Low-energy atomic scattering: s-wave relation between the interaction potential and the phase shift
Francesco Lorenzi, Luca Salasnich
TL;DR
The paper investigates the validity of the on-shell (OS) approximation for s-wave scattering across dimensions $D=1,2,3$ by obtaining exact analytical phase shifts for square-well and delta-shell potentials and directly comparing the exact on-shell potential $V_0(k)$ with the OS estimate $V_0(k) \overset{\mathrm{OS}}{=} - \dfrac{2 \hbar^2}{m} k \tan(\delta_0(k))$. It shows that OS accuracy improves with increasing momentum and becomes exact at leading order in the weak-potential limit $\gamma \to 0$, with dimension-dependent deviations at low momentum.
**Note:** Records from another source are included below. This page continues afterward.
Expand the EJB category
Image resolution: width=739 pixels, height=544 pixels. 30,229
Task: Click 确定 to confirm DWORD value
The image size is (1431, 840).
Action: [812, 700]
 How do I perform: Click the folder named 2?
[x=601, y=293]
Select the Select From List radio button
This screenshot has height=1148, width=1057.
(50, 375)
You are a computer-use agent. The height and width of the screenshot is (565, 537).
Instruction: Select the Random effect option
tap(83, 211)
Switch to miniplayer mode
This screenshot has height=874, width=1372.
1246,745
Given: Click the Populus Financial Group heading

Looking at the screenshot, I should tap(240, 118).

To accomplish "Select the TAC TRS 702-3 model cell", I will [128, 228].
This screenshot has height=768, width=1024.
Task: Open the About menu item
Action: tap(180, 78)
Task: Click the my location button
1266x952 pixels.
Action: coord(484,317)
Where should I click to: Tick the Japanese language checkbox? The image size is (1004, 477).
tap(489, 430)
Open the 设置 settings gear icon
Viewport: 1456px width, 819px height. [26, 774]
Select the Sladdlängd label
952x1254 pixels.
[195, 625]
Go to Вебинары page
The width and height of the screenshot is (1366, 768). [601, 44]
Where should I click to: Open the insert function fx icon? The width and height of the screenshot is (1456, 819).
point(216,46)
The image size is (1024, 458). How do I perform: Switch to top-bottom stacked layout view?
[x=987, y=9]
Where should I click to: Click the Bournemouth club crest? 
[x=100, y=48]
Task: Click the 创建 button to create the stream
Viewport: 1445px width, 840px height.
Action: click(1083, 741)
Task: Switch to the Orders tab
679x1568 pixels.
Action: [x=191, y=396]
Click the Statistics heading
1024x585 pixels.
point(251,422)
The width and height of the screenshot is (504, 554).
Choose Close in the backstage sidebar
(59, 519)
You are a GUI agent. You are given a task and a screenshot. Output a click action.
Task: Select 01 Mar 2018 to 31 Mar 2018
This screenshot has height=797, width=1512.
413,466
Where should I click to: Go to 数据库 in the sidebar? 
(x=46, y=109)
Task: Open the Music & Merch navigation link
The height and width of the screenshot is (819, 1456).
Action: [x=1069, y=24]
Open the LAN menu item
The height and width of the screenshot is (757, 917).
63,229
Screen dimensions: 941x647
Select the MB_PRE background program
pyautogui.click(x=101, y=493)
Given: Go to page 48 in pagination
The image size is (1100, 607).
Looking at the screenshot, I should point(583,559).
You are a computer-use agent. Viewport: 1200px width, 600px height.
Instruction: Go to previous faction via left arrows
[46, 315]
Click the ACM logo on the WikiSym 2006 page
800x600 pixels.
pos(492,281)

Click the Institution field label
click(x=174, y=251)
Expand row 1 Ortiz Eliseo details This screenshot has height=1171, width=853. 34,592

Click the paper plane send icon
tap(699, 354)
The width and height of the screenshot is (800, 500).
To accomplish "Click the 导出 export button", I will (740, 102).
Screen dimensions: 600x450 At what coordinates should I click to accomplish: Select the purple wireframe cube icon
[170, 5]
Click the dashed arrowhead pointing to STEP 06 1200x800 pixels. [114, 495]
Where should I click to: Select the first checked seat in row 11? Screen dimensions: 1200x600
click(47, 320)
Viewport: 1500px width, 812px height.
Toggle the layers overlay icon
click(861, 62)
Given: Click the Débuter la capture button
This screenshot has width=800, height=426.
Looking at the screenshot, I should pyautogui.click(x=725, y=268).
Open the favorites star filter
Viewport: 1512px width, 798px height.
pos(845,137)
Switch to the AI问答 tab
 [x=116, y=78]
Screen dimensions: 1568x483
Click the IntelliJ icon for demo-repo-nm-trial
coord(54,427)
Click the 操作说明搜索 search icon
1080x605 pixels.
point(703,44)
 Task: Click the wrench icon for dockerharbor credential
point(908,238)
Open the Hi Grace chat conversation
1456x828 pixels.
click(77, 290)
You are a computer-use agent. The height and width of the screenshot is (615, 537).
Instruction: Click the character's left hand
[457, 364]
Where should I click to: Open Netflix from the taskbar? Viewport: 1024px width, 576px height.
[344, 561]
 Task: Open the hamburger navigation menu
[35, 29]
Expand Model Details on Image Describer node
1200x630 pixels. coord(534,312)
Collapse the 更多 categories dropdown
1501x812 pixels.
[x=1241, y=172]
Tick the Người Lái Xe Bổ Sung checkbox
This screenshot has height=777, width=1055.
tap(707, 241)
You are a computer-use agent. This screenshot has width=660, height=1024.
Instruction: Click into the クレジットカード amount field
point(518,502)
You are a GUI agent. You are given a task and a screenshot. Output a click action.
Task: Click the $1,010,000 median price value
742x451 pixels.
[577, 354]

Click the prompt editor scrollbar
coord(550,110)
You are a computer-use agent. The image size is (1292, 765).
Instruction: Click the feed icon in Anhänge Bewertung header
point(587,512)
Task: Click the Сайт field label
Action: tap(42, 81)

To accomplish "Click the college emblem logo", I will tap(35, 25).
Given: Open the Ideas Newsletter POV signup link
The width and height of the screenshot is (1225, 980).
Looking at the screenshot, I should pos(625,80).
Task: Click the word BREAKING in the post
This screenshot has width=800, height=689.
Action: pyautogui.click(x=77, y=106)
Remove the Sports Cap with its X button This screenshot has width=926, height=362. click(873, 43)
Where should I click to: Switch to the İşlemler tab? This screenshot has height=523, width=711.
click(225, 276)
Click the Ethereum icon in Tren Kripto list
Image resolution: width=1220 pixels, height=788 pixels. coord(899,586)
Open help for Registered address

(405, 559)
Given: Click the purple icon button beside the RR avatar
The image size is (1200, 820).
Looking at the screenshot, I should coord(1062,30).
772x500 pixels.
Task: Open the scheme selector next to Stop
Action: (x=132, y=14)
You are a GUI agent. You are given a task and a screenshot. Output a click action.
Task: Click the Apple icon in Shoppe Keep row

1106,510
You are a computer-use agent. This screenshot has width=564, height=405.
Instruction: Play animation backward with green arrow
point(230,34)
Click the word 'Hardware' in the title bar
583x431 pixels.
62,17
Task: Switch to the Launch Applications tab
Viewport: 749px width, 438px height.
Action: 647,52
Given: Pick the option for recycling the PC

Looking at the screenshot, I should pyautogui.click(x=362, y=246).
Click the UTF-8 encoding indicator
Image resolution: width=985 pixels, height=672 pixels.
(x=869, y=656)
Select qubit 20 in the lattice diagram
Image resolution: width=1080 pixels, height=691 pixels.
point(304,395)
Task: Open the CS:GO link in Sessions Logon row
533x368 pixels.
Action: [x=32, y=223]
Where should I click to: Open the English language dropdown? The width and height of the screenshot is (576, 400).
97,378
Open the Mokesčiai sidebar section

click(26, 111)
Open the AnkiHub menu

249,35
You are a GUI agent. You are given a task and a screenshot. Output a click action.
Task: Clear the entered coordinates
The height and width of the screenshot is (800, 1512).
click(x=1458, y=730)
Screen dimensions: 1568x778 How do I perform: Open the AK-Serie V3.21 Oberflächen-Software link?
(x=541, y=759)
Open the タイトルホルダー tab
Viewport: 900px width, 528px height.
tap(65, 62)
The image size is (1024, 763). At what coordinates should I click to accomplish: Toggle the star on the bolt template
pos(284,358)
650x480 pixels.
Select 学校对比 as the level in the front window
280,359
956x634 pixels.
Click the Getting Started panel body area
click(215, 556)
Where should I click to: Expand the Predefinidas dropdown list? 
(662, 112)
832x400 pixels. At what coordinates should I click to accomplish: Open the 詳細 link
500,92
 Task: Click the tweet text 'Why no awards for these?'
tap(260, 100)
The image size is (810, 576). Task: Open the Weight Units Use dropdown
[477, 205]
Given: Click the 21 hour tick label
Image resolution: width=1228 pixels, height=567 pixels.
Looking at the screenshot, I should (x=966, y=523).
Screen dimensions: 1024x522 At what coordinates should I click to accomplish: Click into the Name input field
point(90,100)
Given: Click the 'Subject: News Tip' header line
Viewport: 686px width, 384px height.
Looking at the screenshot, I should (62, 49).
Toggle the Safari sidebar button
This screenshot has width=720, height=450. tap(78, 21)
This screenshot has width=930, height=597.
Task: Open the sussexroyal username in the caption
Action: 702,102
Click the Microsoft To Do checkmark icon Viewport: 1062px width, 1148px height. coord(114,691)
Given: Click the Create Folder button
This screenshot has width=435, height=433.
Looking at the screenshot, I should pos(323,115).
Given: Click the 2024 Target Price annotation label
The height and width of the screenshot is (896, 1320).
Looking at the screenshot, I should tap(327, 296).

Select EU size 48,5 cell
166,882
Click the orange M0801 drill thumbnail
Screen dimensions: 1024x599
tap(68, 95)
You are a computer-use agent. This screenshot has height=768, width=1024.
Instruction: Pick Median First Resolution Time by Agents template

The leading-order OS behavior reproduces the linear dependence on the potential strength and provides a practical route to the low-momentum expansion of the Fourier-transformed potential, relevant for constructing effective interactions in quantum-field-theoretic treatments of ultracold gases. These results underscore the OS framework as a controlled approximation for low-energy scattering and EFT matching, and point to future work extending the approach to finite-temperature and many-body settings.
Abstract
We investigate the on-shell approximation in the context of s-wave scattering for ultracold two-body collisions. Our analysis systematically covers spatial dimensions D=1,2,3 , with the aim of identifying the regimes in which the approximation remains valid when applied to commonly used model interaction potentials. Specifically, we focus on the square well and delta shell potentials, both of which admit analytical solutions for the s-wave scattering problem in all dimensions considered. By employing the exact analytical expressions for the s-wave scattering phase shift, we perform a direct comparison between the exact on-shell matrix element of the interaction potential and their corresponding approximations across a range of collision momenta. Particular attention is given to the low-energy regime. Our findings indicate that, although the on-shell approximation generally improves with increasing momentum, its accuracy also improves for weaker potentials. Remarkably, in the limit of weak interactions, we demonstrate that the on-shell approximation becomes exact at leading order. In this regime, the approximation offers a controlled means of deriving the low-momentum expansion of the potential and may serve as a useful tool in constructing effective interactions for quantum field theories.